O arrefecimento do carro também é assunto de câmbio

Outro ponto que passa batido: o nível do líquido de arrefecimento do carro afeta diretamente a refrigeração do câmbio. Muita gente pensa que o arrefecimento é assunto só do motor, mas não é bem assim.

Câmbio automático esquenta bastante durante o uso, principalmente em trânsito parado, subida ou quando o carro tá carregado. Se o sistema de arrefecimento não tá funcionando direito, essa troca de calor fica prejudicada, e o câmbio passa a trabalhar em temperatura mais alta do que deveria. Isso, com o tempo, também acelera o desgaste interno.

Acelerada e freada brusca cobram a conta depois

Aqui vai uma mania que praticamente todo motorista de aplicativo já teve em algum momento: acelerar forte pra fechar aquele sinal ou freada brusca pra não perder a corrida. O problema é que esse tipo de condução agressiva também cobra o preço lá na frente.

Acelerações e frenagens bruscas fazem o câmbio trabalhar sob mais estresse mecânico, forçando componentes internos que não foram feitos pra sofrer esse tipo de solavanco toda hora. Não precisa dirigir devagar demais, mas vale a pena suavizar a mão no acelerador e no freio sempre que der.

Fique de olho nos sinais de alerta

O câmbio costuma avisar antes de dar problema sério, só que os sinais são discretos e muita gente ignora. Trancos na hora de trocar de marcha são um dos primeiros indícios de que algo não vai bem.

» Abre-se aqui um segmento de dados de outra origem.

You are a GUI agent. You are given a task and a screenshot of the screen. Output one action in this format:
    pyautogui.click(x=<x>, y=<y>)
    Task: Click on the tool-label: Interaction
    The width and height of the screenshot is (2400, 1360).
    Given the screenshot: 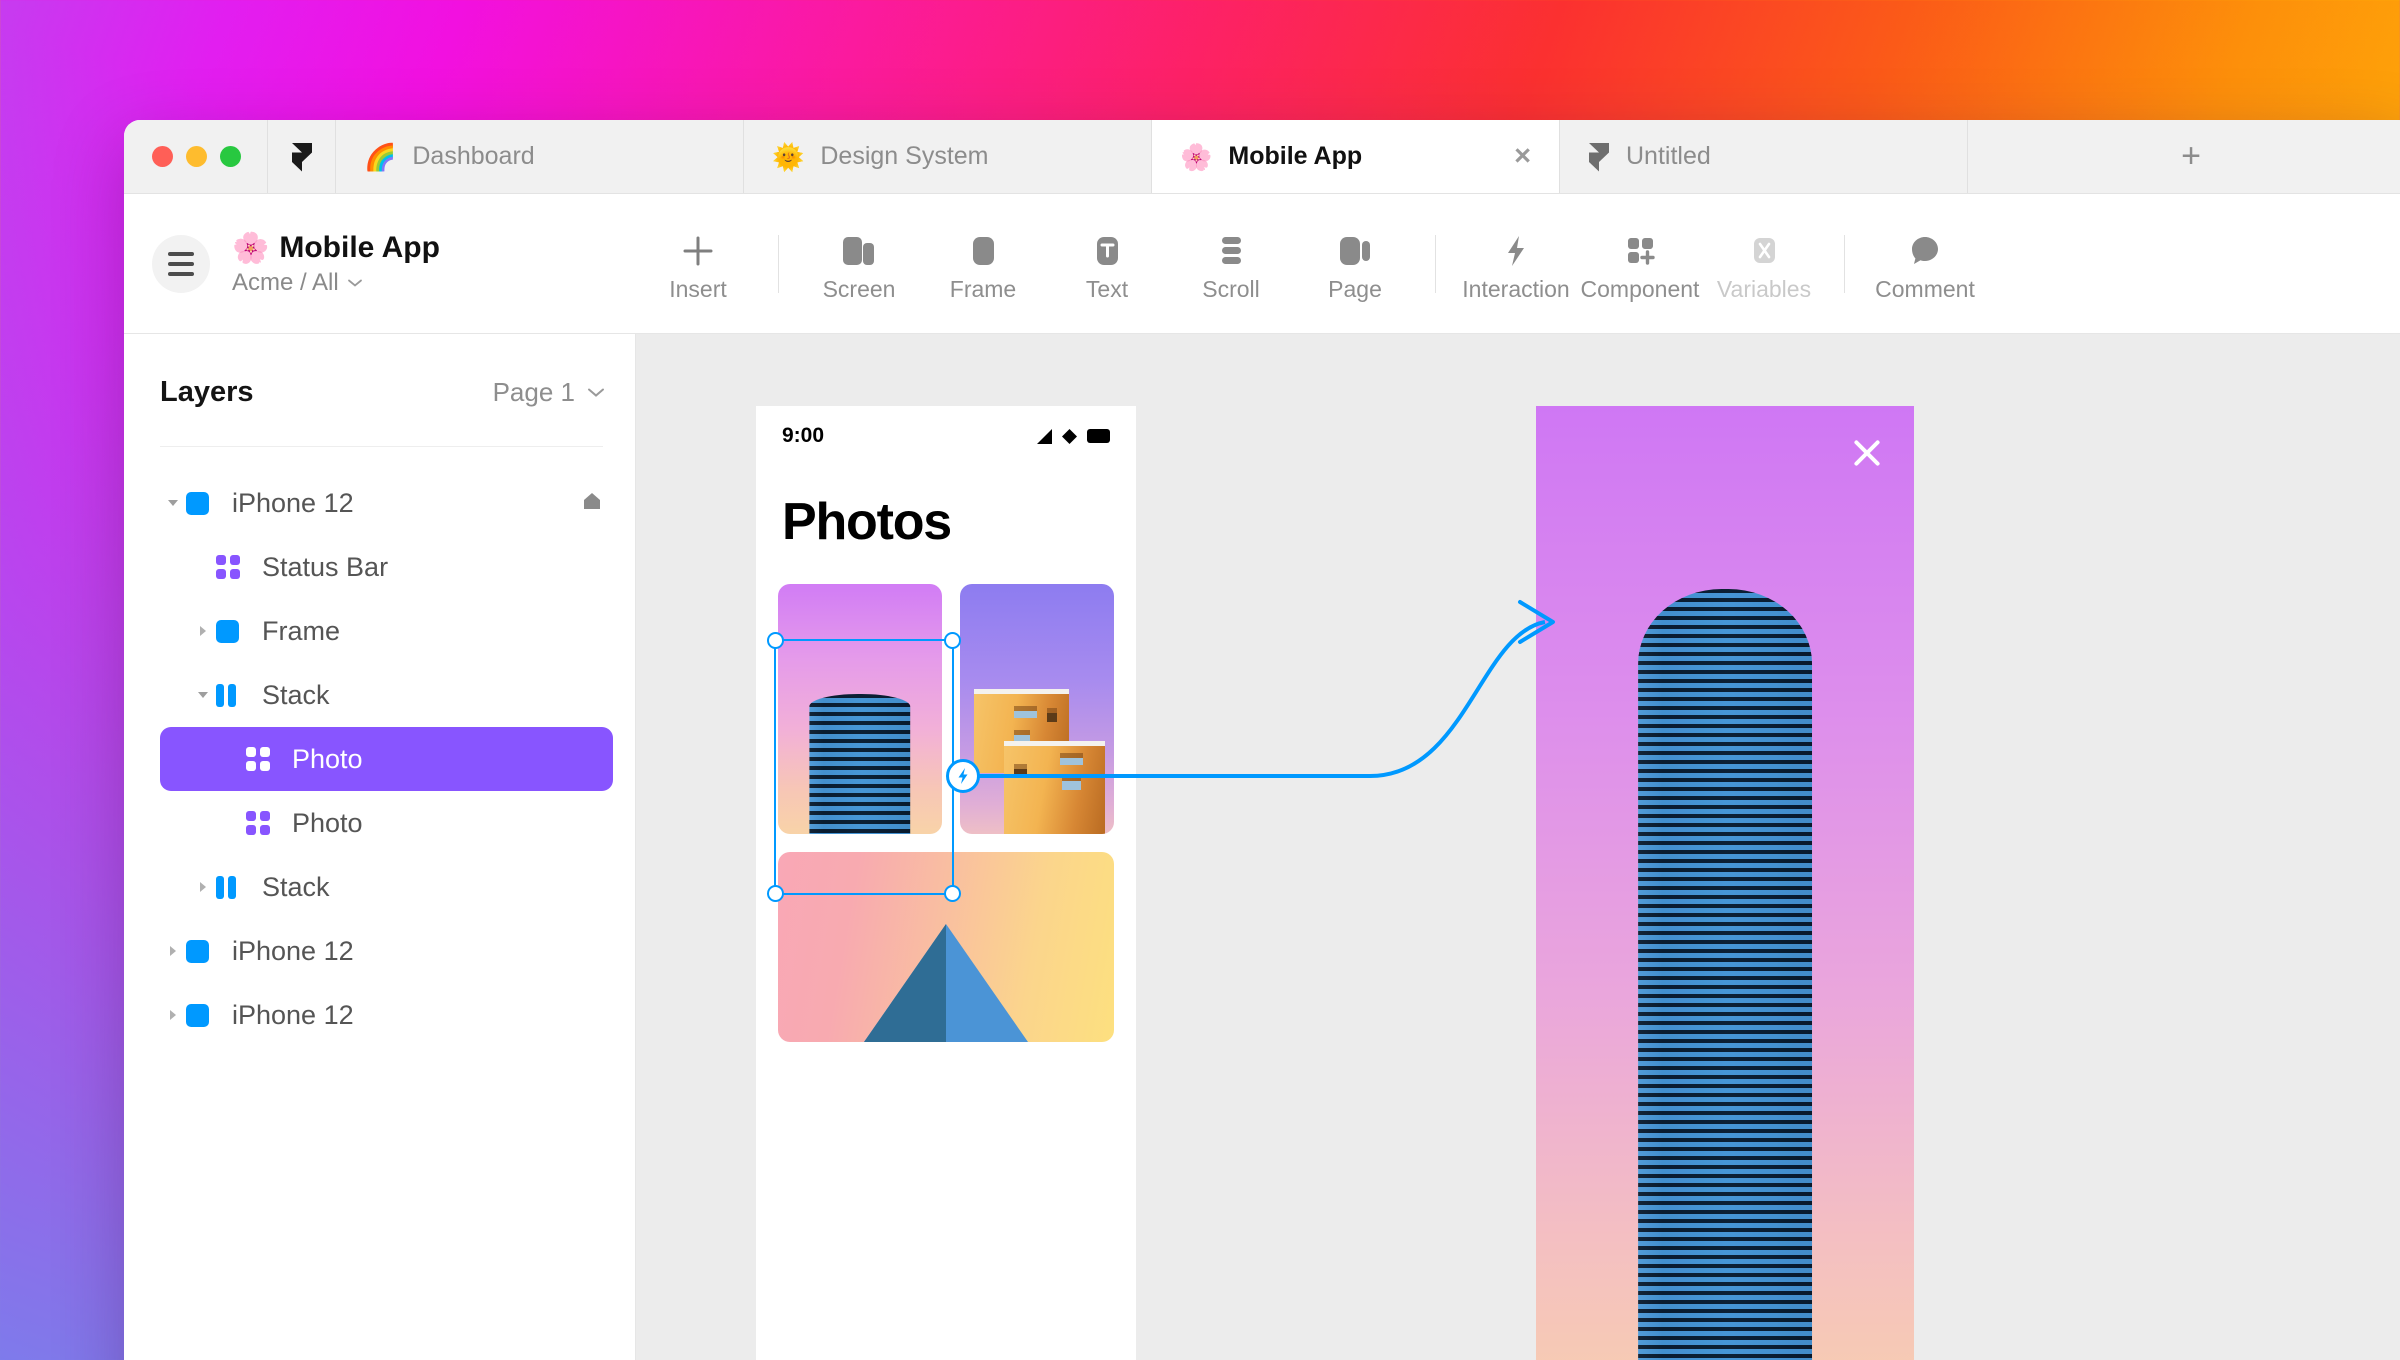 What is the action you would take?
    pyautogui.click(x=1516, y=288)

Outro sinal clássico é o fluido escurecido. Se você tirar uma olhada e o fluido da transmissão estiver com cor escura, diferente daquele tom mais claro e translúcido de quando tá novo, é hora de dar atenção. Ignorar esses sinais é basicamente empurrar o problema pra frente, só que com juros — porque quanto mais tempo passa, maior a chance de o reparo sair bem mais caro.

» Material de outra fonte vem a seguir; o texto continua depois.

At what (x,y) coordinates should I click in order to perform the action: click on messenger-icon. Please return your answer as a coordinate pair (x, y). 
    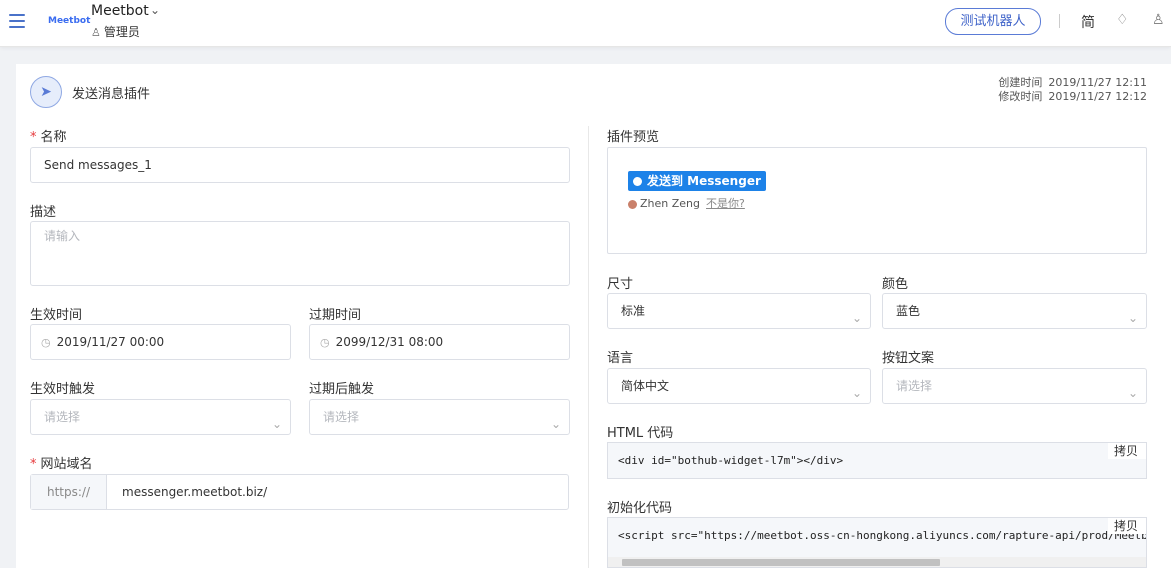
    Looking at the image, I should click on (638, 182).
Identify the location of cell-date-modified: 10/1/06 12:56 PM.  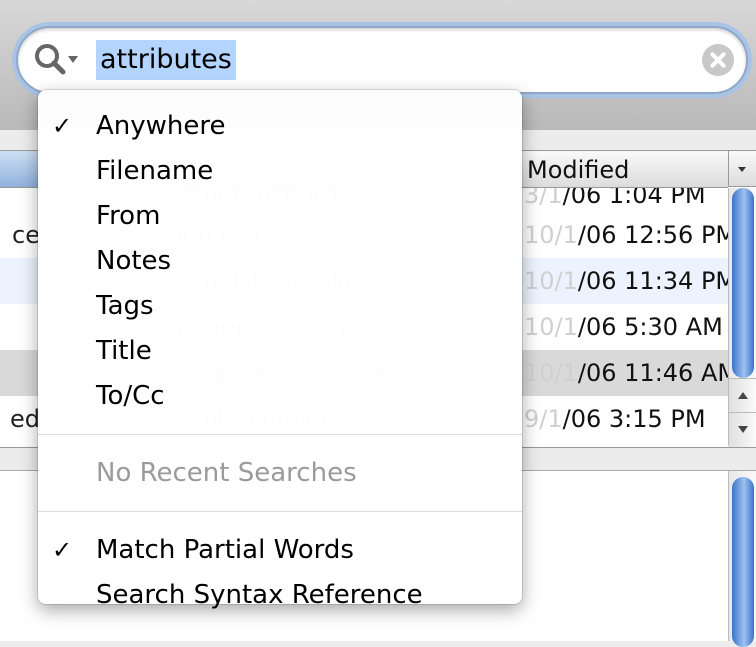
(626, 235).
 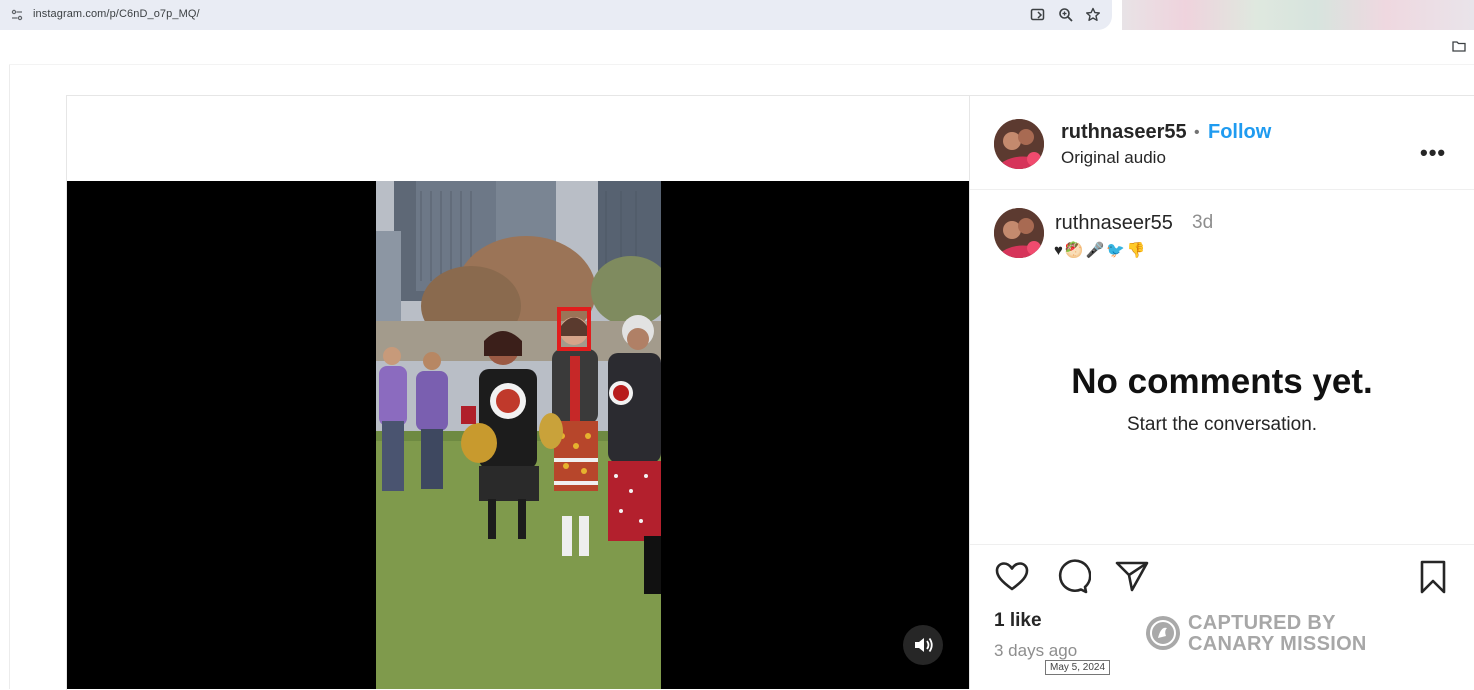 I want to click on more-options-button: •••, so click(x=1433, y=153).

Vale a pena cuidar antes de precisar trocar tudo

No fim das contas, câmbio automático não é um componente que se cuida sozinho. Ele pede atenção, principalmente na troca de fluido e filtro no intervalo certo, no nível do arrefecimento e numa direção um pouco mais suave no dia a dia.

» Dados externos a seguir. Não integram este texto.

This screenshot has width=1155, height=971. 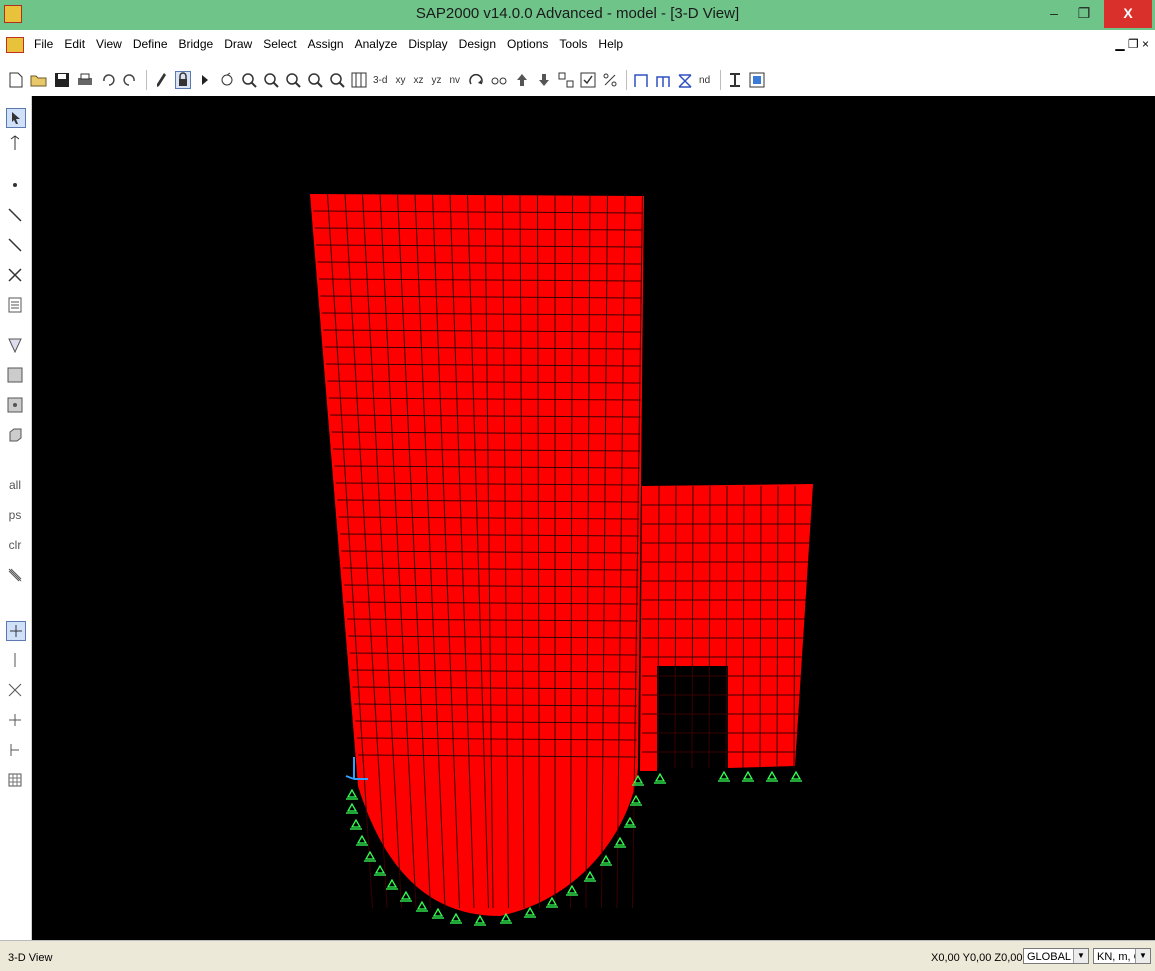 I want to click on shell-section-button, so click(x=757, y=80).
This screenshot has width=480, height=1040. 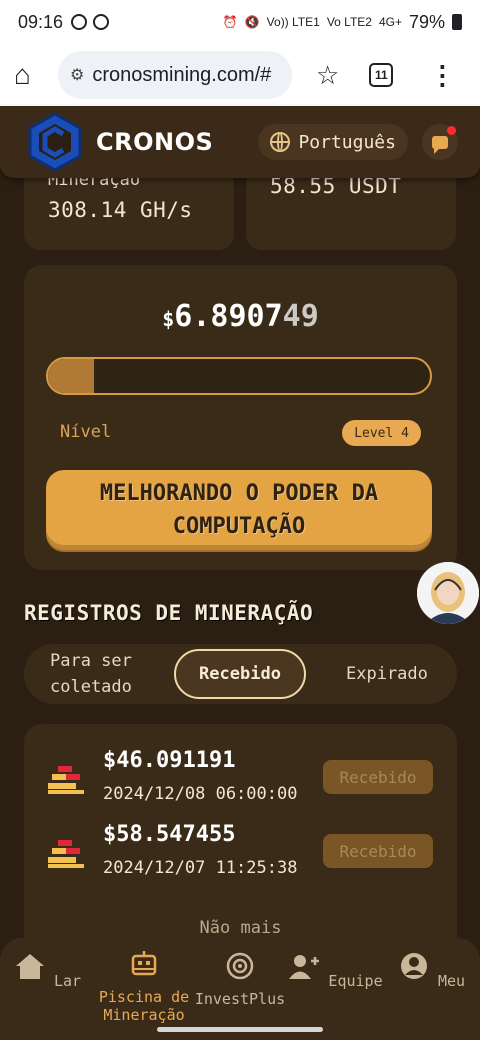 What do you see at coordinates (252, 22) in the screenshot?
I see `mute-icon: 🔇` at bounding box center [252, 22].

Quem roda muito, como é o caso de quem trabalha com aplicativo, sente esse desgaste ainda mais rápido, porque o carro passa o dia rodando em situação de trânsito parado e arrancada constante. Por isso, vale reforçar: antes de aparecer o tranco ou o fluido escuro, dá uma olhada na manutenção preventiva. Sai bem mais barato do que trocar o câmbio inteiro.